A few years ago, Wall Street Journal reporter John Carryrou wrote a barn burner. It was about the meteoric rise and fall of a Silicon Valley darling, one that at its zenith was valued at $9 billion and made its charismatic female founder the world’s youngest self-made female billionaire.
The company, of course, was called Theranos. In the months following its demise, much has been said and written about the blood-testing company and its founder, Elizabeth Holmes. There are movies and HBO specials and podcasts and books. But for the team at Story Imprinting, Theranos serves as a testament to the unequivocal power of storytelling.
From the moment she dropped out of Stanford at 19, Elizabeth Holmes carefully honed her personal and corporate story. In boardrooms and on soundstages and to reporters and investors alike, she spoke of an uncle who had passed away from cancer far too young. She wanted to change the way diseases like his were diagnosed and treated, and she said her company would do just that. And over and over, she promised that a single drop of blood can change the world.
No matter the context, Holmes repeated that story and that mantra. She did not deviate, and she beat her story like a drum. It was economical, it was simple, and she stuck the landing every single time. She created a compelling narrative around her company’s beginnings and its future, and she distilled those stories into relatable soundbites and anecdotes anyone could — and did — repeat.
If Elizabeth Holmes was skilled at anything, it was creating memorable stories around two of the most crucial subjects for startups and entrepreneurs. Never mind that that the science was lacking.
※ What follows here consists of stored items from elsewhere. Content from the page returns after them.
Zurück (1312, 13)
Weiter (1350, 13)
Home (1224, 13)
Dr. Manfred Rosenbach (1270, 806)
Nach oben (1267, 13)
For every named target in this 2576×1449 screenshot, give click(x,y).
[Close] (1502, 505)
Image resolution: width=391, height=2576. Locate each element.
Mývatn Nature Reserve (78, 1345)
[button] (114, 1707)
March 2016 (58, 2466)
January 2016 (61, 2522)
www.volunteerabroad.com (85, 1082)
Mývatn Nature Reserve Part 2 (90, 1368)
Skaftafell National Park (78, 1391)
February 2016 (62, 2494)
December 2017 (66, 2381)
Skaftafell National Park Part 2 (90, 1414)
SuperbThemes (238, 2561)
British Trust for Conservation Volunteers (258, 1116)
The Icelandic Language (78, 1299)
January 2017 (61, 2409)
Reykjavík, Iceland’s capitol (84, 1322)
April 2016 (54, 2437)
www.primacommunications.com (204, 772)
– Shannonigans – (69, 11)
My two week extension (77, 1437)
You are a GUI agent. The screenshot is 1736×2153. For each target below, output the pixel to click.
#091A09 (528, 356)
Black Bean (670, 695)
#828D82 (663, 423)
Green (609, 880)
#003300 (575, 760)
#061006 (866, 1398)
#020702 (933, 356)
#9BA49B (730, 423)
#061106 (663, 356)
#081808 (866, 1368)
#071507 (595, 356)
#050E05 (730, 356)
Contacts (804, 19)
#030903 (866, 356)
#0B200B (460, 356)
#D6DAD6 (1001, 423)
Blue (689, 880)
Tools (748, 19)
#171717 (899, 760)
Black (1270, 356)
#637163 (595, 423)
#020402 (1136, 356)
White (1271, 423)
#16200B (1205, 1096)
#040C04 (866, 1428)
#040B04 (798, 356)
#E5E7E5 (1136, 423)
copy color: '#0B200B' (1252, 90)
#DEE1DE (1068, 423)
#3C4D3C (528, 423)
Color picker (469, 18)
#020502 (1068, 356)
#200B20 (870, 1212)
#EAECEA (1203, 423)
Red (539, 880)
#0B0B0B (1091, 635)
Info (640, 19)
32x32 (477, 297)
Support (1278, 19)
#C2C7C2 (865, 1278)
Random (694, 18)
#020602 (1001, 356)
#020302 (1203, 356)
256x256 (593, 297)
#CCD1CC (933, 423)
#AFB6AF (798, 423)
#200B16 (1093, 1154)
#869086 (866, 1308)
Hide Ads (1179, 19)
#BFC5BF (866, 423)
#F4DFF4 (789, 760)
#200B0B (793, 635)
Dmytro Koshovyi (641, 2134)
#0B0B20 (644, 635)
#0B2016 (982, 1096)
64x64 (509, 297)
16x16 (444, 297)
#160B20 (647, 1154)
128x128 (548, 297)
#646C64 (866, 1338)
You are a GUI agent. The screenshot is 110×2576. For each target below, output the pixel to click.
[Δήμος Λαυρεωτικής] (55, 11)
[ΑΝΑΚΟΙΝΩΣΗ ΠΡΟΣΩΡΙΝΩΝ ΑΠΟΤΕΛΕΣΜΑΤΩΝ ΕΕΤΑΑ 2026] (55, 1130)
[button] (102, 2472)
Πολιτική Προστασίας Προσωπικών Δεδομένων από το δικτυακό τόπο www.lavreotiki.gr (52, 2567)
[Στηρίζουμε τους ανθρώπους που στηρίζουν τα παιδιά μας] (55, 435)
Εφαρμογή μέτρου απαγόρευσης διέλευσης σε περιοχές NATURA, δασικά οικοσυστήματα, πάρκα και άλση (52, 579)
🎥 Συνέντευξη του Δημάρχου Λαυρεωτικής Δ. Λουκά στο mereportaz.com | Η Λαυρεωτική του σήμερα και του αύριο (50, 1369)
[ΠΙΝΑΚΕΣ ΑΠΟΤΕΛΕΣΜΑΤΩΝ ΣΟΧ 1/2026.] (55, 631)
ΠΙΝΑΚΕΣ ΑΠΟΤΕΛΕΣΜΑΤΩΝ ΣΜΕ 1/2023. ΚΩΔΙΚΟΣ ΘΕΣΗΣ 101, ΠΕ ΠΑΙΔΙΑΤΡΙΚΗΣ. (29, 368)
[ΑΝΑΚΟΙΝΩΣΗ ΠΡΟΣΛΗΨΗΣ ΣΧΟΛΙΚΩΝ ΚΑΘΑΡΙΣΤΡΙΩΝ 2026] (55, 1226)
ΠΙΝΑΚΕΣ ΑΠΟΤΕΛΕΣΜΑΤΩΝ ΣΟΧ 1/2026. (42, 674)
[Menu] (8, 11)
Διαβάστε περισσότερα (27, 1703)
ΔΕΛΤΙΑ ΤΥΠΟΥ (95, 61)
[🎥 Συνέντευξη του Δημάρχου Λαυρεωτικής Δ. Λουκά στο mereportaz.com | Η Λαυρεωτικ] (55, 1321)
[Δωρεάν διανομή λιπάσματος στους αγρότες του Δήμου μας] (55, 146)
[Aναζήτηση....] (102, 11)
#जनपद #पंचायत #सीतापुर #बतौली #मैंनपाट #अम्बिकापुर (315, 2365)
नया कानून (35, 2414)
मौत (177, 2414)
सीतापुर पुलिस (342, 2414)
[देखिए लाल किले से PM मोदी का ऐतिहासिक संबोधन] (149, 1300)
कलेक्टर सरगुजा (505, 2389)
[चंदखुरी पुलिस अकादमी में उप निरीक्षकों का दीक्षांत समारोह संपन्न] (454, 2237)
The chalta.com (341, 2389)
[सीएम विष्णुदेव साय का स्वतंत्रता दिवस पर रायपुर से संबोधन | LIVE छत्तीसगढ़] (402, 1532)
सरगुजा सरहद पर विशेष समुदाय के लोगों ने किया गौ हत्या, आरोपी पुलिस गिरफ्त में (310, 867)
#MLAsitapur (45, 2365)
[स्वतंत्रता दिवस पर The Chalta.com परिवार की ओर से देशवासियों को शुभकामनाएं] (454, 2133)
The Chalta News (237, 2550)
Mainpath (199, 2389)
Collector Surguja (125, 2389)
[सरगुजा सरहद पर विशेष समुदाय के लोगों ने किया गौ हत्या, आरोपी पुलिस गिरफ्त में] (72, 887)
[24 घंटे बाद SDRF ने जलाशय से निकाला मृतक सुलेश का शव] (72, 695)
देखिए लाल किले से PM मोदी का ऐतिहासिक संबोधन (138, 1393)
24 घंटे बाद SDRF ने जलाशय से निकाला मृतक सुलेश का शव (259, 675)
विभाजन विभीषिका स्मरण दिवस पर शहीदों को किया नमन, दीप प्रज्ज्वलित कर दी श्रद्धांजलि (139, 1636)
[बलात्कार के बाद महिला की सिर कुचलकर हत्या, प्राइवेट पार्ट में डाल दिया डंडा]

Her story was so compelling that people were willing to suspend disbelief and cling to it like a life preserver.
Investors, diplomats, VCs — even journalists — everyone loved it. They wanted to believe it was true — that a 19-year-old Stanford dropout with no real medical training, a woman in a man’s world — could change the world with a single drop of blood. And so they repeated it. And they repeated it again. And with that repetition, the story of Theranos became legendary.
Of course, there’s a significant distinction between fact and fiction – especially when you’re dealing with people’s blood (and thus their lives). But here’s what the example of Theranos reminds us: story is powerful. In its finest, best iteration, it is wielded for good. But as storytellers, we must relentlessly seek to ground our narratives in ethics and truth. And as consumers of narrative, we must constantly seek to vet the facts underlying those stories.